Cardiolipin, an inner mitochondrial membrane phospholipid that facilitates electron transfer by cristae modulation, has been studied as a candidate target [43]. Elamipretide (SS-31), which selectively binds cardiolipin and inhibits cardiolipin peroxidation during oxidative stress [44], was shown to have renocardioprotective properties [45,46] and to improve skeletal muscle mitochondrial energetics [47-49] in animal models. SS-31 restored age-related mitochondrial dysfunction including uncoupling of oxidative phosphorylation, decline in maximal adenosine triphosphate (ATP) production, and increasing ROS production while increasing exercise endurance capacity [47]. Additional studies are required to determine its utility in CKD-associated mitochondrial dysfunction. A number of other novel mitochondria-targeted therapies, including mitochonic acid 5, carnitine supplements, activators of AMP kinase, and peroxisome proliferator-activated receptor-gamma coactivator 1α, has produced promising results for treatment of glomerular disease [50] and should be studied for treatment of CKD-related sarcopenia.

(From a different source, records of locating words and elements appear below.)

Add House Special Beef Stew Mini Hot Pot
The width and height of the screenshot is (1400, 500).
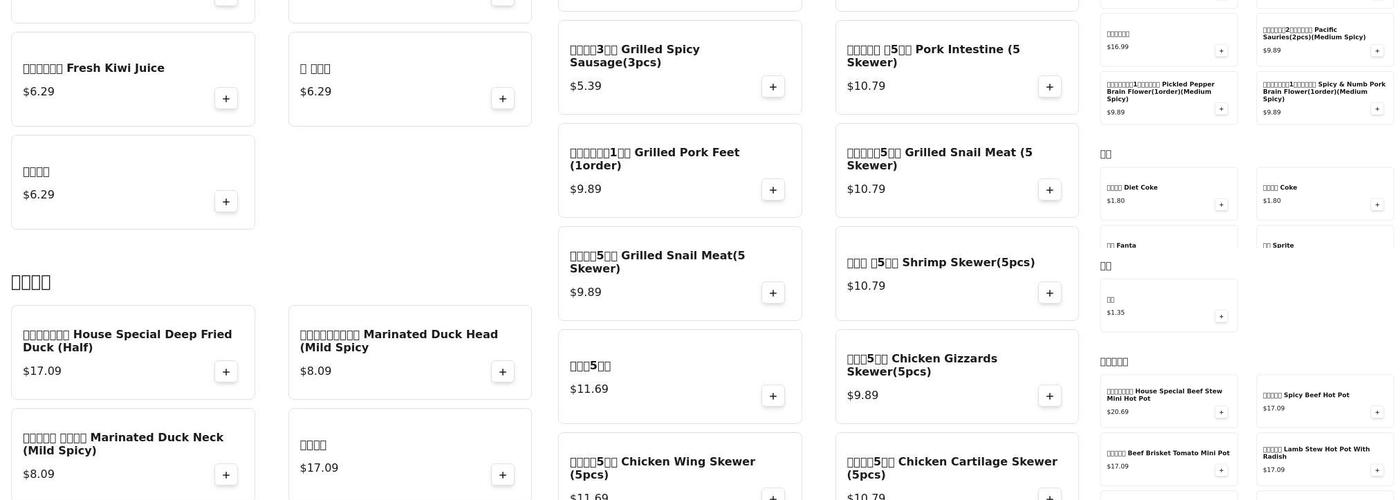(1221, 412)
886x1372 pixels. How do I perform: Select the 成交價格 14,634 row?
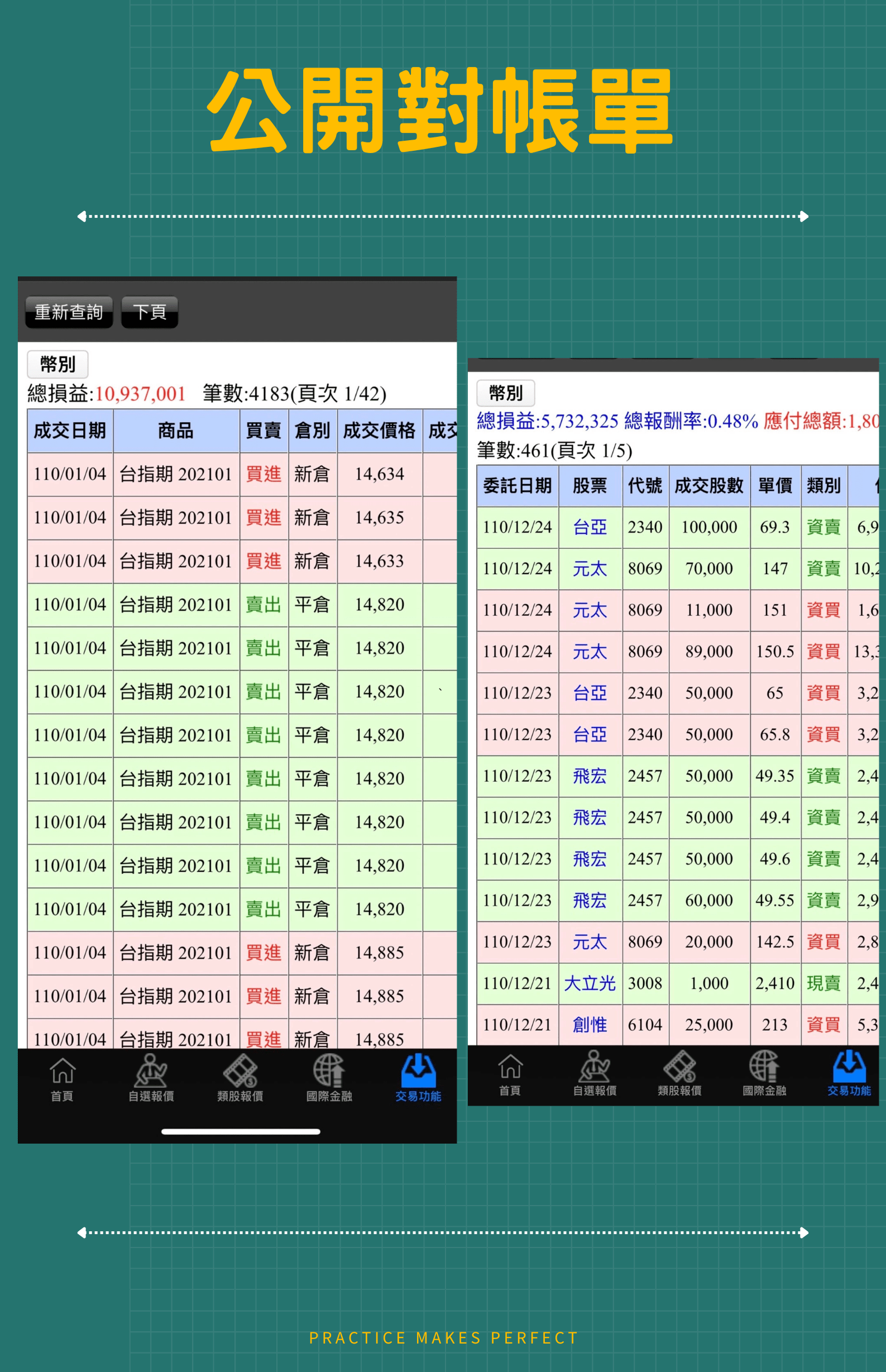coord(379,474)

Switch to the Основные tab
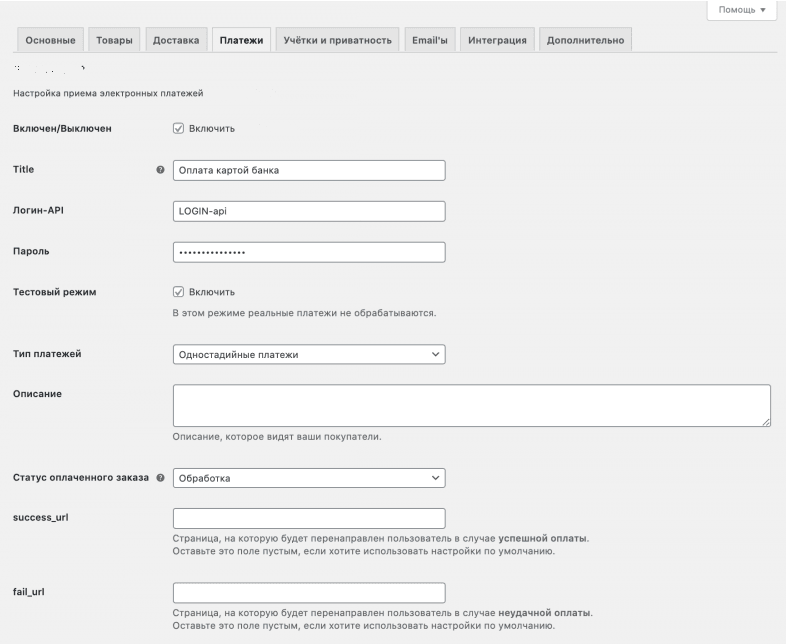[x=49, y=39]
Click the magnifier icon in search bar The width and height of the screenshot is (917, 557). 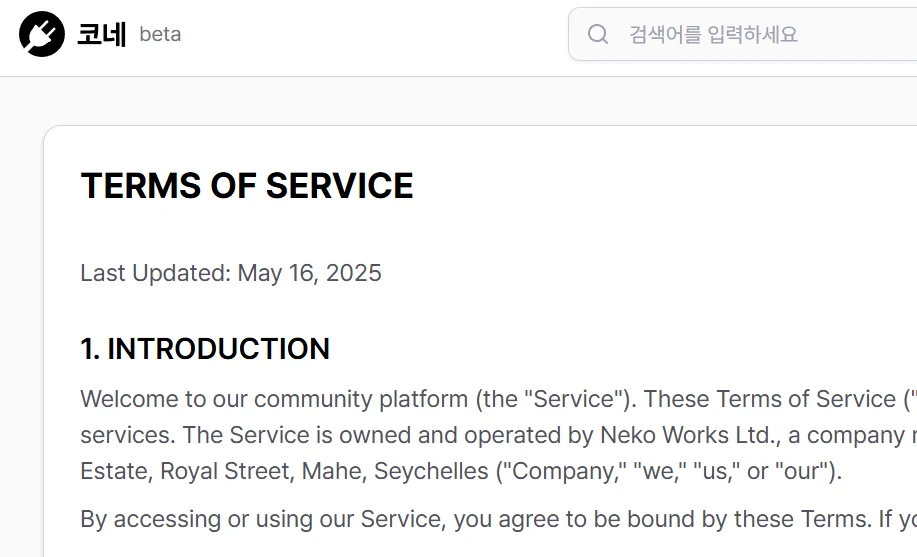coord(598,34)
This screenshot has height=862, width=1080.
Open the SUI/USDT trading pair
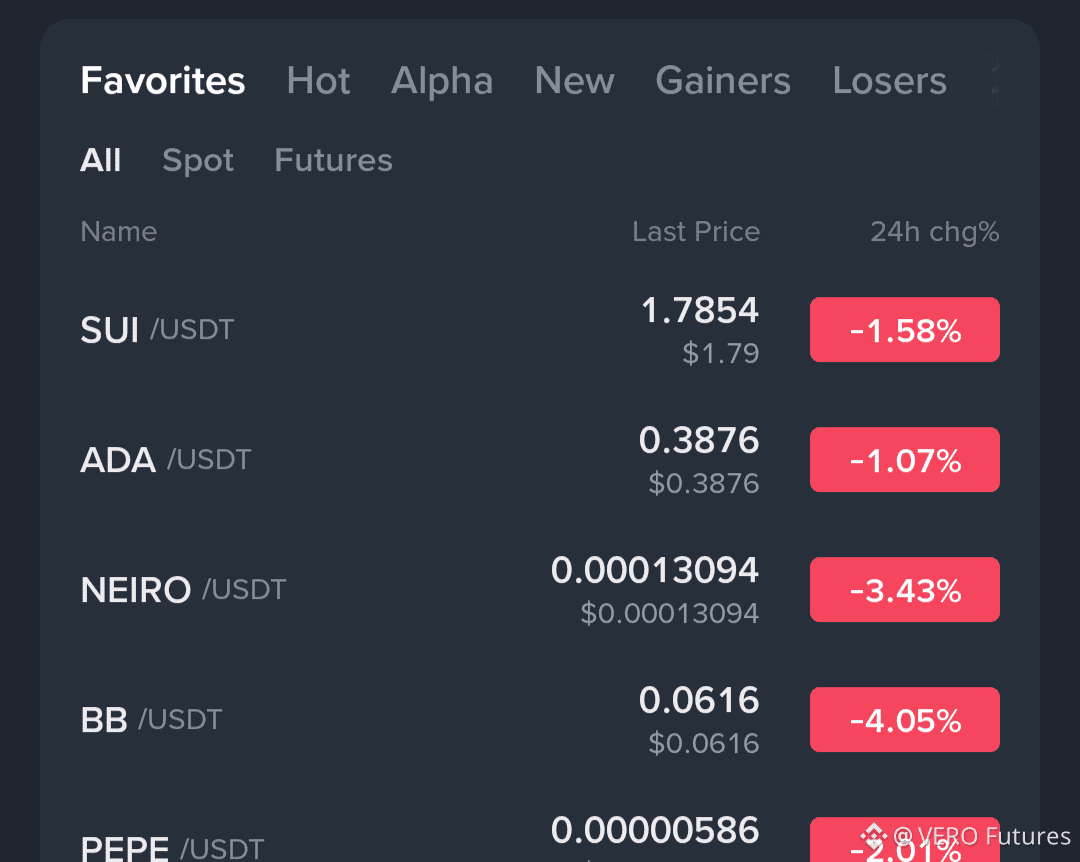(157, 329)
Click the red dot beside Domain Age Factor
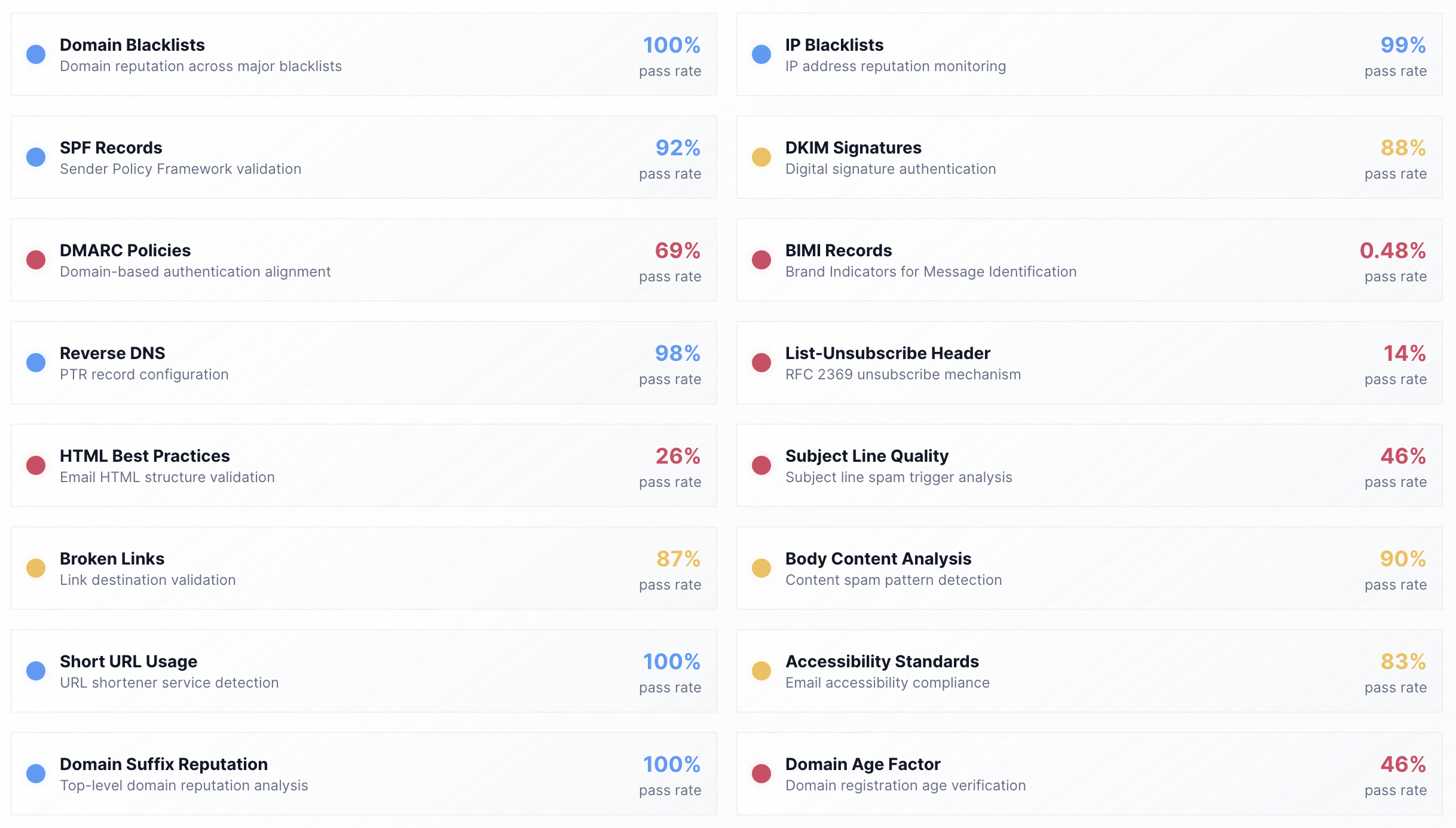Viewport: 1456px width, 828px height. tap(761, 774)
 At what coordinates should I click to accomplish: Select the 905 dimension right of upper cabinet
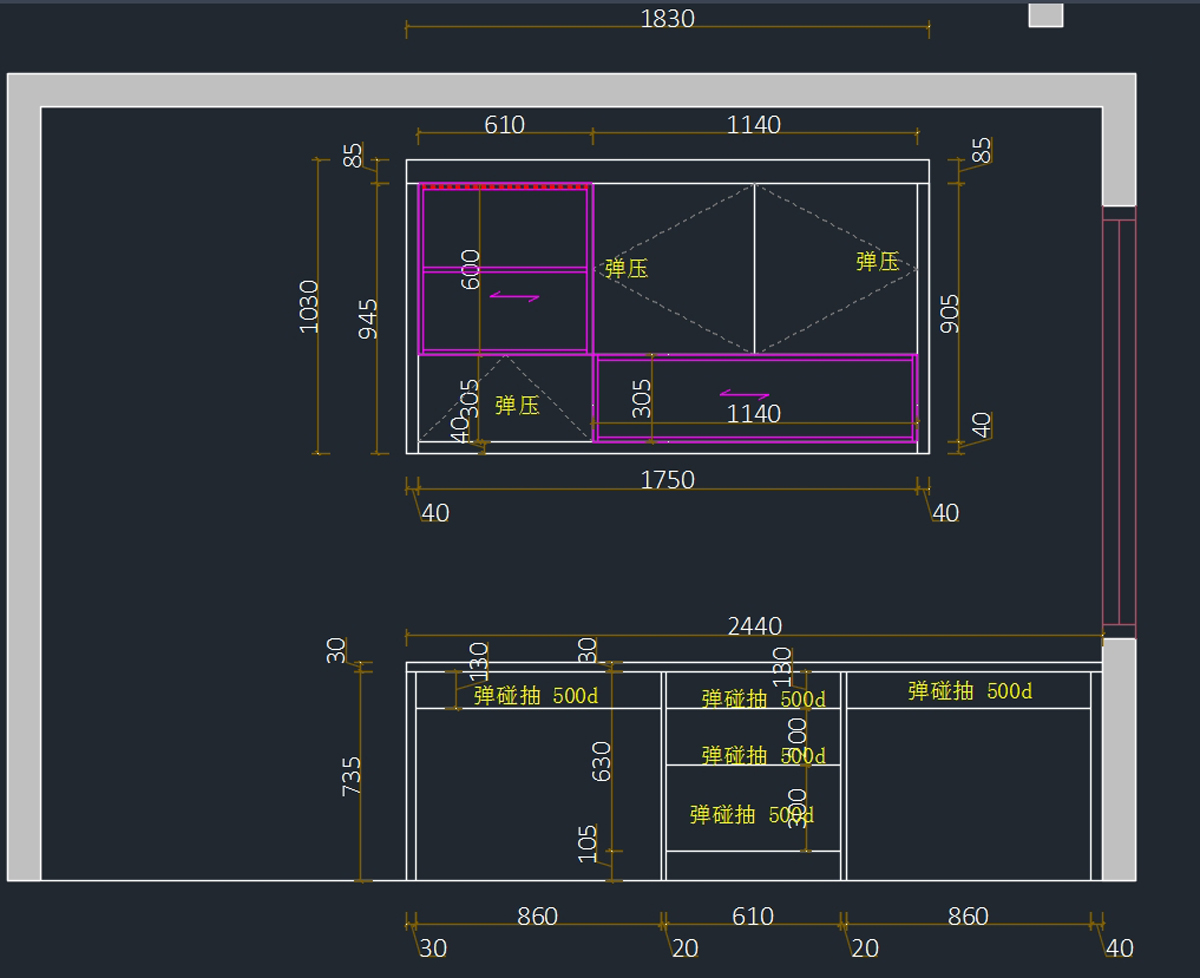click(950, 313)
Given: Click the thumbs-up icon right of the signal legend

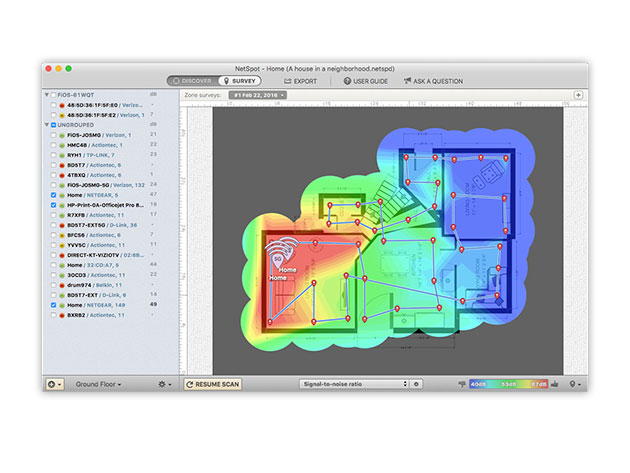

Exercise is known to improve mitochondrial function in the general population. However, the beneficial effects of aerobic training, such as improvements in muscle quality and quantity, strength, and physical functioning, are not observed consistently in patients with advanced kidney disease. In healthy individuals, possible positive effects of exercises on muscle can be partly explained by PGC1-α, a transcriptional coactivator that activates mitochondrial biogenesis and peroxisome proliferator-activated receptor-α. PGC1-α is highly abundant in skeletal muscle and its expression is activated by aerobic training. PGC1-α-related effects of exercise on muscle have been demonstrated in transgenic mouse models. With aging, expression of PGC1-α is suppressed. The lack of effect of exercise on skeletal muscle in patients with advanced kidney disease might be related to reduced expression of PGC1-α, which is mandatory for proper mitochondrial function. A recent study has shown that 12 weeks of exercise training does not increase mitochondrial content despite an increase in PGC1-α [51]. This finding suggests downstream inhibition of the PGC1-α pathway. A possible explanation is activation of the factor forkhead box O1 (Foxo1), which induces skeletal muscle atrophy in several disease states including CKD [52]. Foxo1 also impairs mitochondrial function and inhibits mitochondrial biogenesis through inhibition (by acetylation) of PGC1-α [53]. Further studies should evaluate an appropriate exercise training for patients with CKD or combination of exercise and mitochondrial-targeted interventions to improve the response to exercise.

Despite the potential of the above strategies to improve mitochondrial function in disease states, there are important barriers in identifying the most relevant mitochondrial targets and effective drug delivery methods. Drug safety continues to be a major concern, especially for antioxidant interventions since high doses are needed for efficacy, and molecular delivery inside mitochondria is difficult to achieve in high concentrations [54]. While many novel therapeutic options are being introduced at the preclinical level, clinical trials are limited.

Summary

Abnormalities in skeletal muscle structure and function are observed commonly in patients with kidney disease and worsen as kidney function declines. Mitochondrial dysfunction, presenting with a variety of morphological and functional changes that compromise ATP production, has a major role in the development of muscle wasting from the early stages of CKD and is a potential marker of increasing disease severity. While the exact pathophysiological mechanisms remain to be identified, accumulation of uremic toxins, enhanced oxidative stress, and systemic or local inflammation could lead to mitochondrial damage. Understanding these pathways could pave the way in the development of mitochondria-targeted therapies for muscle wasting in patients with moderate to advanced CKD.